I have a Place model which has a polygon field:

from django.contrib.gis.db import models

class Place(models.Model):
    area = models.PolygonField()

I want to translate the area field of an instance of this Place model.

Here is how I am doing it right now:

from django.contrib.gis.db.models.functions import Translate

place = Place.objects.get(pk=1)
place.area = Place.objects.filter(pk=place.pk).annotate(new_area=Translate('area', 0.001, 0.001)).first().new_area
place.save()

This seems very hacky. I think that there should be a way of doing this in the following way:

place = Place.objects.get(pk=1)
place.area = Translate(place.area, 0.001, 0.001)
place.save()

But this throws an exception.

Should I be using some library?

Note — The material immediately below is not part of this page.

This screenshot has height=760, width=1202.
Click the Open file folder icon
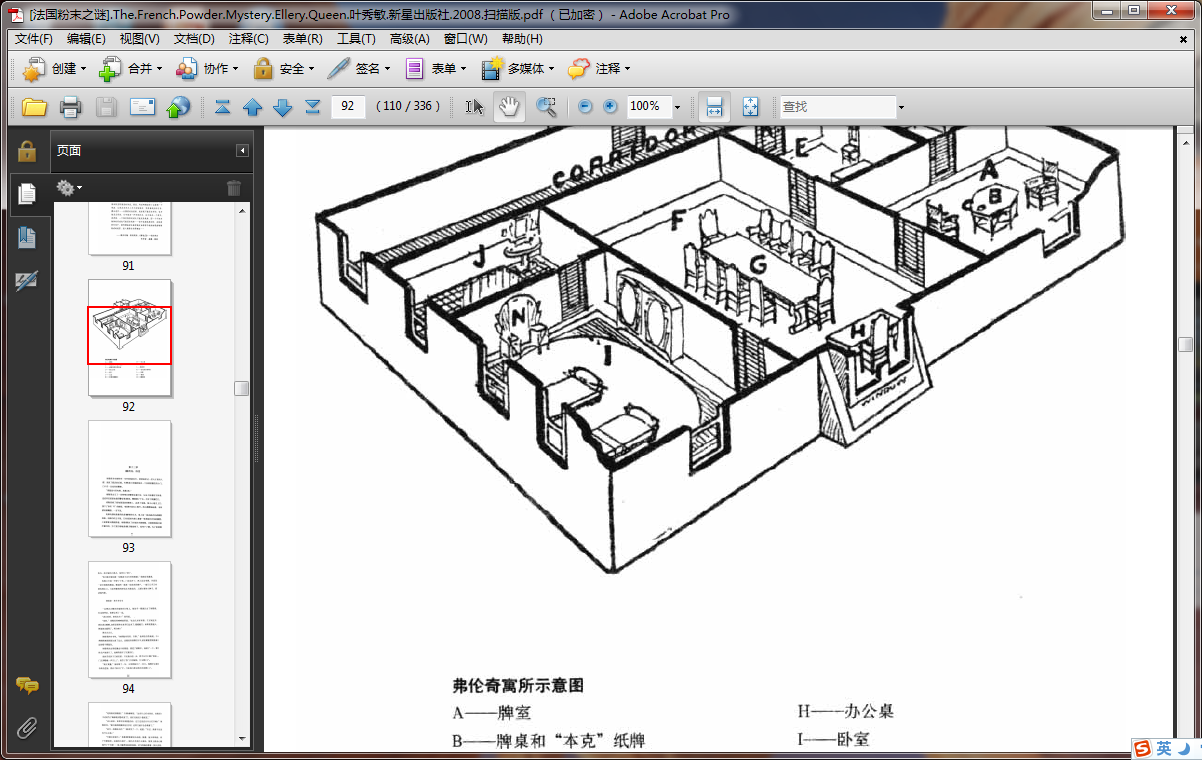(35, 107)
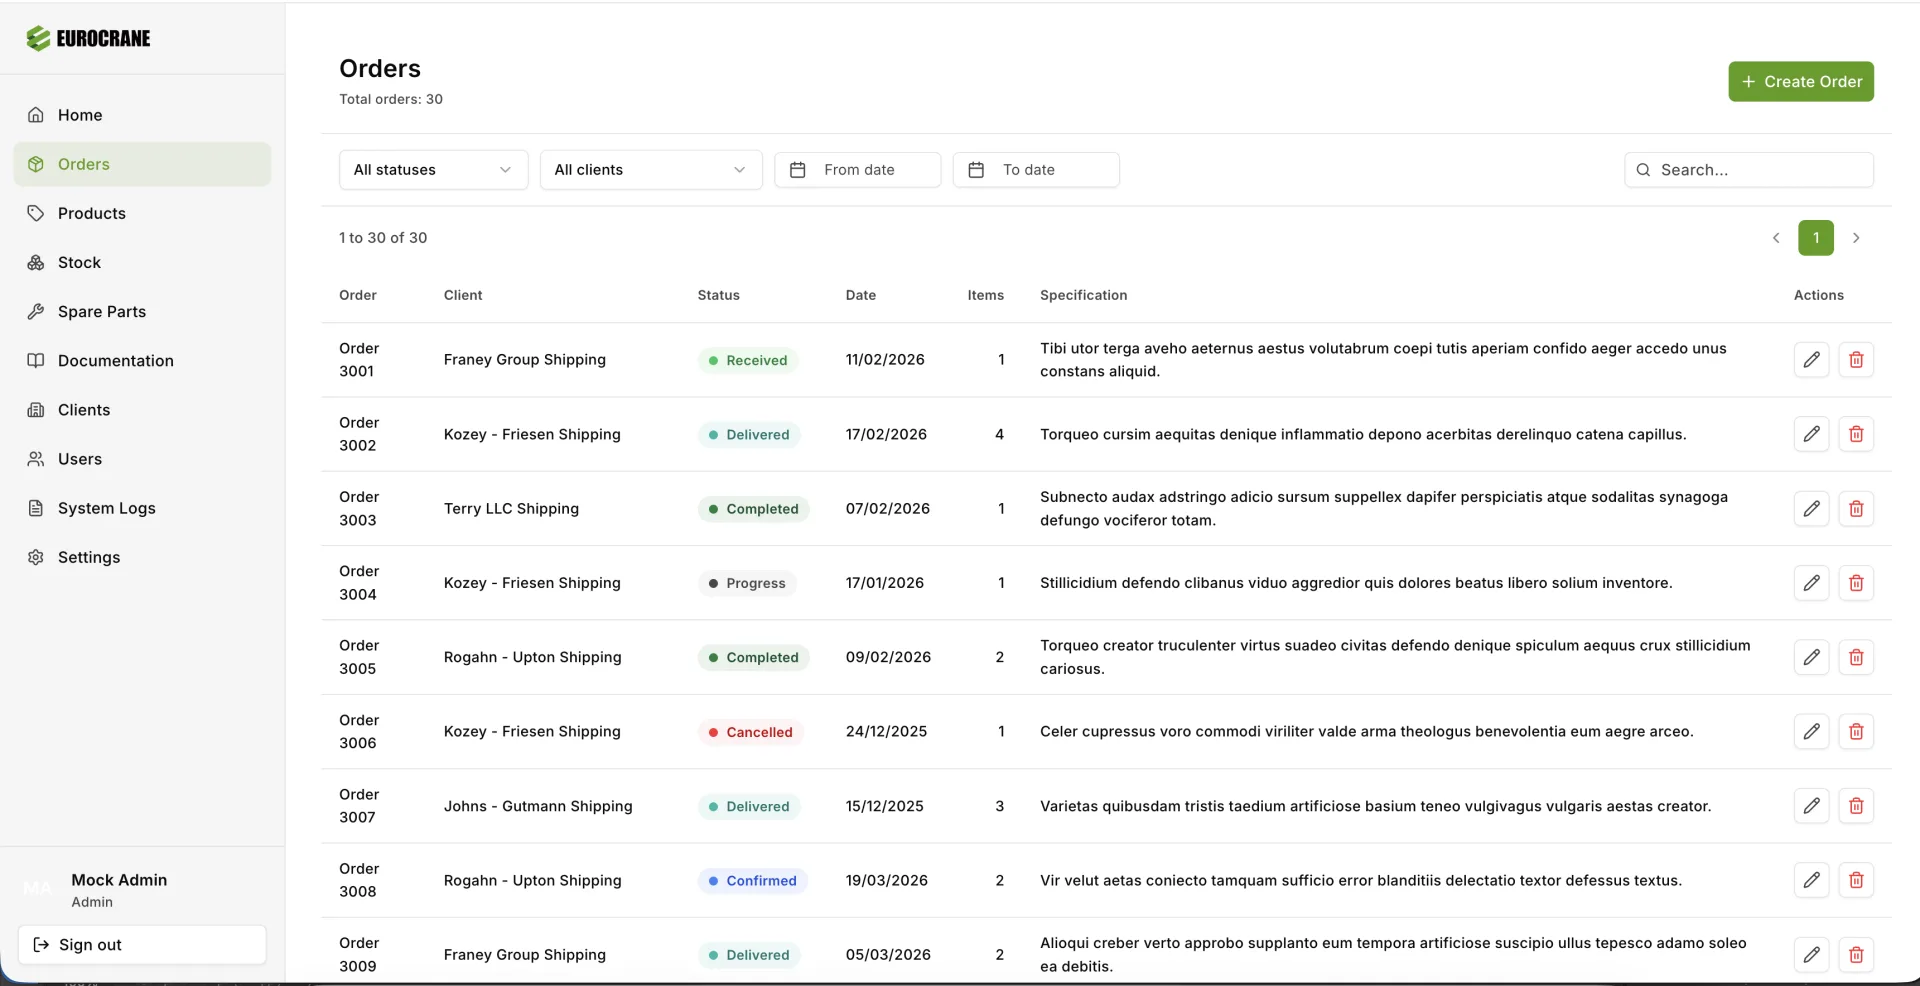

Which one works well with GeoDjango and its models/fields?

What is the better way of doing it?


Solution

  • Note the "db" in django.contrib.gis.db.models.functions. There aren't Python functions, these are classes (thus the initial capital in the names) that allow you to access the database system's spatial functions (usually provided by a spatial database extension like spatialite of SQLite or PostGIS for PostgreSQL). See the GeoDjango documentation

    The functions documented on this page allow users to access geographic database functions to be used in annotations, aggregations, or filters in Django.

    (Emphasis mine.)

    That is, these can only be used in queries, as the spatial calculation work of offloaded to the database.

    So what can you do instead of doing several queries?

    update query

    If you'd do this directly in SQL, you'd probably write an UPDATE query. The Django ORM allows you to do the same from Django, with the update() method.

    It'd probably look something like this (untested):

    Place.objects.filter(pk=1).update(area=Translate('area', 0.001, 0.001))
    

    If you're using GeoDjango anyway, this is probably the preferred way.

    external (Python) library

    As you suggested, you can use an external library instead of GeoDjango's Translate, e.g. shapely.affinity.translate from the shapely library. However, I doubt it will accept GeoDjango's django.contrib.gis.geos.GEOSGeometry as input, so you might have to go through GeoJSON or WKT to convert back and forth.

    Use this approach if you need your spatial calculations to be independent of the underlying database system.